The QuantGov Corpus

Within the QuantGov framework, a corpus refers to a set of documents and a driver that is able to serve those documents, along with a unique index value.

Basic Structure

A corpus represents a set of documents, and implements the corpus driver interface. The root directory for a corpus should contain a Python module named driver.py that defines the QuantGov corpus driver for that corpus. Additionally, a corpus can contain a file called metadata.csv that contains any additional information about individual documents that may be relevant. For example, the metadata.csv generated by the CFR corpus includes which agency and department authored each individual CFR part.

Starting a New Corpus

The fastest way to start a new corpus is to use the command quantgov start corpus NAME where NAME is the name for the corpus. This command will copy the skeleton corpus from https://github.com/quantgov/corpus. The skeleton corpus implements a RecursiveDirectoryCorpusDriver (see below), and expects a set of text files in a directory data/clean relative to the corpus base directory.

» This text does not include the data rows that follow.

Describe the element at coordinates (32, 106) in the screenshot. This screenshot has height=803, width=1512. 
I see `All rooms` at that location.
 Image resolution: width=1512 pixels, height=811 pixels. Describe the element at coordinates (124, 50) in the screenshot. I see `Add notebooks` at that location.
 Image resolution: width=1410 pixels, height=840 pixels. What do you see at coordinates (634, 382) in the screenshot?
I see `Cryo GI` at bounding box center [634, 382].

The Corpus Driver Interface

Each corpus should contain a python module named driver.py. This driver serves two important functions. First it specifies how the corpus should be indexed. An index is one or more values that, taken together, uniquely identify each document in the corpus. An index can be as simple as an id number, or it can be more descriptive. For the CFR corpus, each document, representing a single subdivision called a part, is represented by three pieces of metadata: the year of the CFR edition in which the part was printed, the to which the part belongs, and the part number.

The driver.py file should define a variable called driver which holds the driver object. The class of the driver object should be a subclass of the quantgov.corpus.CorpusDriver class, which implements a standard interface for identifying document labels and for streaming those documents for analysis. The quantgov.corpus module has several built-in driver classes which will cover many cases:

RecursiveDirectoryCorpusDriver

The RecursiveDirectoryCorpusDriver serves files stored in a directory (also called a folder) on the local computer. The driver is called “recursive” because it will enter into subdirectories recursively to serve all files found. The index labels, which are specified in the object constructor, should match how many levels of directories deep the corpus files are stored.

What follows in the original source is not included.